● WORK INSTRUCTION
Return the full set of entries exactly. Omit none.

● PROVIDED INFORMATION
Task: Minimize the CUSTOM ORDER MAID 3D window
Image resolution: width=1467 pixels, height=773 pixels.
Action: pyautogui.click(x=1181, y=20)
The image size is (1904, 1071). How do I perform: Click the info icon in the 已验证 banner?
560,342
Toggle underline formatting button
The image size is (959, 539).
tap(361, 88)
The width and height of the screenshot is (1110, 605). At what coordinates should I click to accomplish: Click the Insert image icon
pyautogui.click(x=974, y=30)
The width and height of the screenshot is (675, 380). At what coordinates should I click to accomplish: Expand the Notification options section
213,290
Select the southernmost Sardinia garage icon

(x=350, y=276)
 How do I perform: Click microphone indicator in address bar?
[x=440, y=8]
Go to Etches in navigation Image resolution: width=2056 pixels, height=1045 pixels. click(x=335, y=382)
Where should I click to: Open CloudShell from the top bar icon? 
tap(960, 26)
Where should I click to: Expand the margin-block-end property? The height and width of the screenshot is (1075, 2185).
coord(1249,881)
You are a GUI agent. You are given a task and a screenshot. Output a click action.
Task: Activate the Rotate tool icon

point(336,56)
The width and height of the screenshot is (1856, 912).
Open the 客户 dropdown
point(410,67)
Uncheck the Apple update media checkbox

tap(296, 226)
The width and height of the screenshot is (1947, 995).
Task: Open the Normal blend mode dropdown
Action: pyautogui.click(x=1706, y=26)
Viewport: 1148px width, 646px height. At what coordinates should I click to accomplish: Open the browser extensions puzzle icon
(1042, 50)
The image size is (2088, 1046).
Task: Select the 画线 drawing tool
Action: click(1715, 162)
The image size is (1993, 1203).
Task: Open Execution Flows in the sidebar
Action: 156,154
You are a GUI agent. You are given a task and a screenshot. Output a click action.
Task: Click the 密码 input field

● SOLUTION FOR THIS PROBLEM
Task: Minimize the CUSTOM ORDER MAID 3D window
Image resolution: width=1467 pixels, height=773 pixels.
Action: pyautogui.click(x=1181, y=20)
The image size is (1904, 1071). How do I perform: Click the info icon in the 已验证 banner?
560,342
Toggle underline formatting button
The image size is (959, 539).
tap(361, 88)
The width and height of the screenshot is (1110, 605). At what coordinates should I click to accomplish: Click the Insert image icon
pyautogui.click(x=974, y=30)
The width and height of the screenshot is (675, 380). At what coordinates should I click to accomplish: Expand the Notification options section
213,290
Select the southernmost Sardinia garage icon

(x=350, y=276)
 How do I perform: Click microphone indicator in address bar?
[x=440, y=8]
Go to Etches in navigation Image resolution: width=2056 pixels, height=1045 pixels. click(x=335, y=382)
Where should I click to: Open CloudShell from the top bar icon? 
tap(960, 26)
Where should I click to: Expand the margin-block-end property? The height and width of the screenshot is (1075, 2185).
coord(1249,881)
You are a GUI agent. You are given a task and a screenshot. Output a click action.
Task: Activate the Rotate tool icon

point(336,56)
The width and height of the screenshot is (1856, 912).
Open the 客户 dropdown
point(410,67)
Uncheck the Apple update media checkbox

tap(296, 226)
The width and height of the screenshot is (1947, 995).
Task: Open the Normal blend mode dropdown
Action: pyautogui.click(x=1706, y=26)
Viewport: 1148px width, 646px height. At what coordinates should I click to accomplish: Open the browser extensions puzzle icon
(1042, 50)
The image size is (2088, 1046).
Task: Select the 画线 drawing tool
Action: click(1715, 162)
The image size is (1993, 1203).
Task: Open Execution Flows in the sidebar
Action: 156,154
You are a GUI agent. You are given a task and a screenshot. Output a click action.
Task: Click the 密码 input field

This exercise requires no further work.